Pocas veces una escena de cama me ha dado tanta ¿tristeza? ¿pena? ¿compasión? como esta. Pero como en este blog tocamos todos los palos, aquí está: el momento más tórrido de The Canyons, la nueva película de Lindsay Lohan, que llegó a las pantallas norteamericanas el 2 de agosto y se proyectará fuera de concurso en el Festival de Venecia.

(Soy consciente de que te pasarás esta advertencia por el forro, pero para que veas que intento preservar lo que queda de tu inocencia: escena no recomendada a menores de 18 años)

The Canyons es una producción indie centrada en los avatares de un grupo de jóvenes que viven en Hollywood liderados por una aspirante a actriz (Lohan) y su novio (el actor porno James Deen).
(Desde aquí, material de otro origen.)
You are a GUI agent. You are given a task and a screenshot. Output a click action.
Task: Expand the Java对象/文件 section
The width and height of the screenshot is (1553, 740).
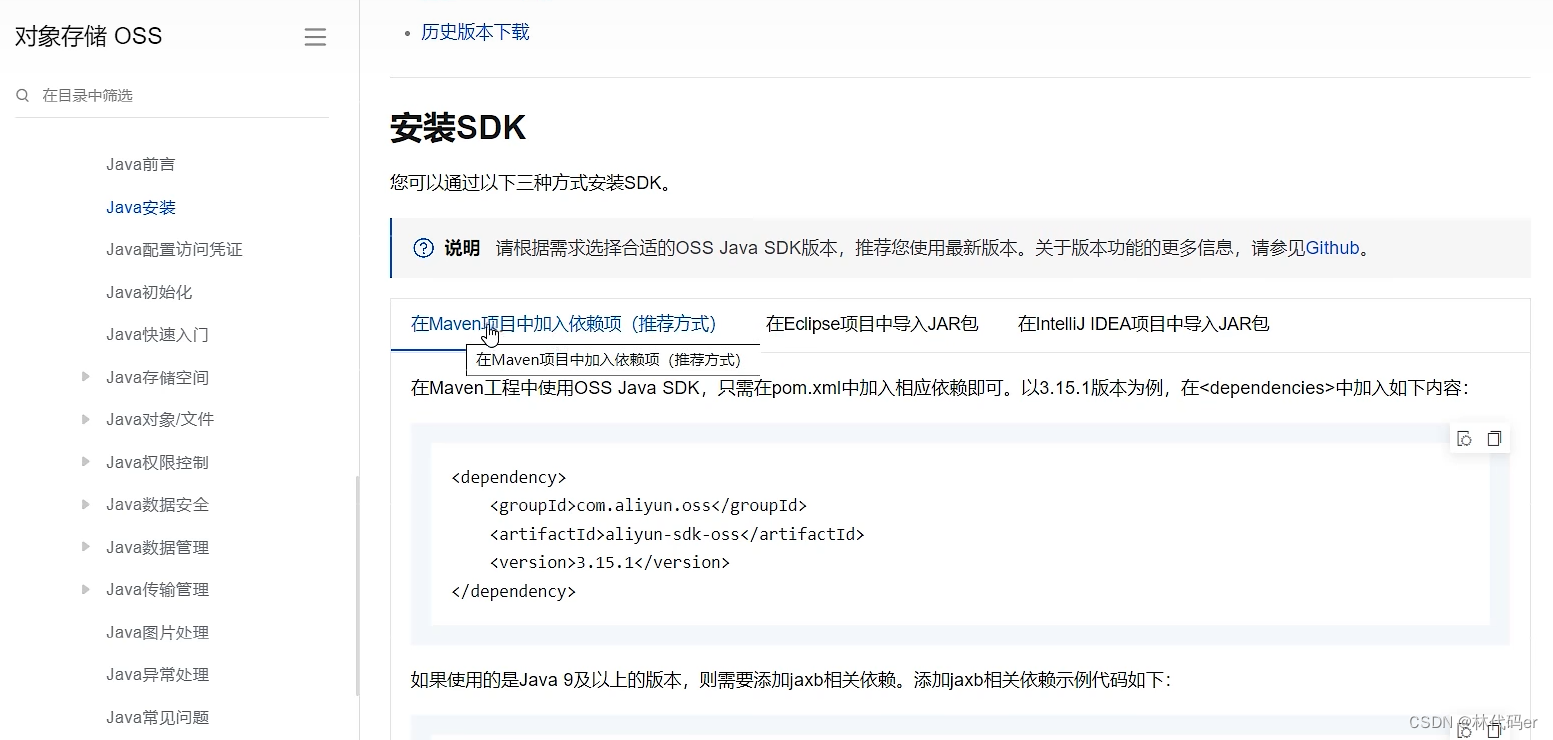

La película ha tenido que echar mano del crowdfunding para poder llevarse a cabo, y si bien es cierto que esta forma de financiación empieza a ser algo muy habitual, no lo es tanto encontrarse con actrices venidas a menos rodando escenas pseudopornográficas.

Desconozco vuestra opinión sobre Lindsay Lohan, pero imagino que no será muy diferente a la que tenemos por aquí: muñeca rota de Hollywood que podría haberlo tenido todo pero tropezó con sus propios pies por el camino. Más o menos todas conocemos la evolución de Lindsay. La hemos visto drogada, bebida, enamorada, juzgada, encarcelada, croqueta, bisexual, negando su lesbianismo… en fin… qué os voy a contar. Y ahora la vemos desnuda, en una escena de cama a ocho manos.

Juro solemnemente que esas luces de colores no son producto de las drogas.

A estas alturas creo que todas sois conscientes de que en este blog no somos nada mojigatas. Eso quiere decir que una escena así, tan subida de tono, tan bisexual, quizá nos hubiera gustado en otras circunstancias. Pero ver a la Lohan despeñarse de esa manera por los infiernos de Hollywood, desnuda posiblemente por cuatro duros, codeándose con actores porno, mirando a la cámara con esa cara de encontrarse en pleno viaje de ácidos… ¿qué queréis que os diga? Para mí no ha sido agradable. Ni sexy. Ni siquiera insinuante. Ha sido… triste. Sí, creo que triste es la palabra.

¿Y para ti? ¿Qué opinas?

9 Comentarios

  1. opino que la pobre ya no sabe que hacer para volver a subir el escalafón…
    Sí, fue bastante… mecánica.

  2. Joder, tía… Qué mal ha acabado la pobre, la verdad es que también me ha dado pena verla así, sobre todo pensando en que, de haberlo hecho todo de otra forma, podría ser un gran icono lésbico.

  3. Toda la razón. A mí me da pena. Y desde luego así no va a conseguir llegar arriba de Hollywood si no probablemente bajar más abajo. Que es totalmente respetable realizar películas porno pero dudo que fuera su intención original y muy lejos no anda.

  4. Si lo piensas bien, en eso reside gran parte de la tristeza de todo esto. Se enamoró de una mujer y en lugar de coger y llevarlo por bandera, noooo…. hizo de su vida un basurero. La niña ya venía rota de fábrica, pero aun así… me da la sensación de que no ha dejado aconsejarse demasiado bien. Lo tenía todo y se ha quedado en nada. Una pena, de verdad. Ahora no deja de ser una pobre yonki, pero quién sabe… si Mickey Rourke consiguió salir de los infiernos, a lo mejor Lindsay todavía está a tiempo. Con el tiempo y una caña, todo es posible.

  5. Estoy totalmente de acuerdo con lo que has dicho, sobre todo con eso de que es totamente respetable realizar películas porno, y creo que ha quedado claro que aquí nadie está juzgando eso. Simplemente, que no nos parece que fuera la intención original, como tú bien has dicho, y por este camino no parece que le vaya a ir mucho mejor que hasta ahora. Veremos.

  6. Queda perfectamente claro. En realidad mi opinión confirma lo que escribes pero quería ponerlo :).

    Allá queda la adorable niña de «Tú a Londres y yo a California». Pensándolo bien, las personas que empiezan pronto en Hollywood acaban muy lejos de donde empezaron. Al menos ahora no se me ocurre nadie que no haya desviado su trayectoria y acabado mal de una forma y otra.